Na roda II

[são vozes de mulheres pretas]

Afinal de contas o que o simbologismo e as resignificações fizeram com os nossos sentimentos? O que o mundo embranquecido desde a colonização fez com nossos valores, nossa cultura, nossa história, nosso poder? Como no final do dia podemos ter bons sonhos se os pesadelos estão instaurados nas ruas das periferias onde o povo se amontoa tentando fugir dos capitães do mato?

Eu vim aqui pra falar de apropriação cultural, religiosa e histórica, mas eu vi mais que isso. Eu vi que a reparação não está sendo feita, que o povo não se reconhece porque não tem um espelho para o qual olhar, não tem passado pra contar, não tem história, e quando eu digo não tem quero dizer que não nos deixam saber, porque nossa história existe, mas não nos foi dado espaço para conhecê-la.

Eu vim aqui pra falar de turbante, pra falar de conta, pra falar de búzios, pra falar de acarajé, mas o pertencimento é algo que nunca nos foi dado, fomos marginalizados, excluídos, jogados na sarjeta, mandados para os morros e periferias, para que ficássemos longe do que há “de melhor” por ai. Acreditar que as cotas resolvem o problema é ser inocente, continuamos sendo pisados, usados, escravizados, endemonizados, roubados.

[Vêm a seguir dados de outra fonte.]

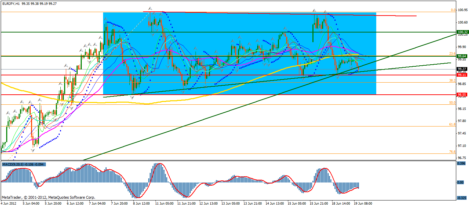469x206 pixels.
Task: Click the 61.8 Fibonacci level label
Action: [452, 124]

Quando tiram de nós o direito de sermos a diáspora e de carregarmos nossa ancestralidade, só estão mais uma vez provando que os séculos de opressão não acabaram. O problema (pra vocês) é que agora nós temos voz, temos (pouco, mas temos) poder, temos espaços, e vamos lutar, para que nada mais seja roubado de nós. Nem a nossa textura capilar, nem a nossa cultura, nem a nossa religiosidade, nem a nossa história, nem o jazz, nem o samba, nem os nossos meninos pretos, nem o nosso turbante.

Nada mais será tirado de nós. Estejam avisados.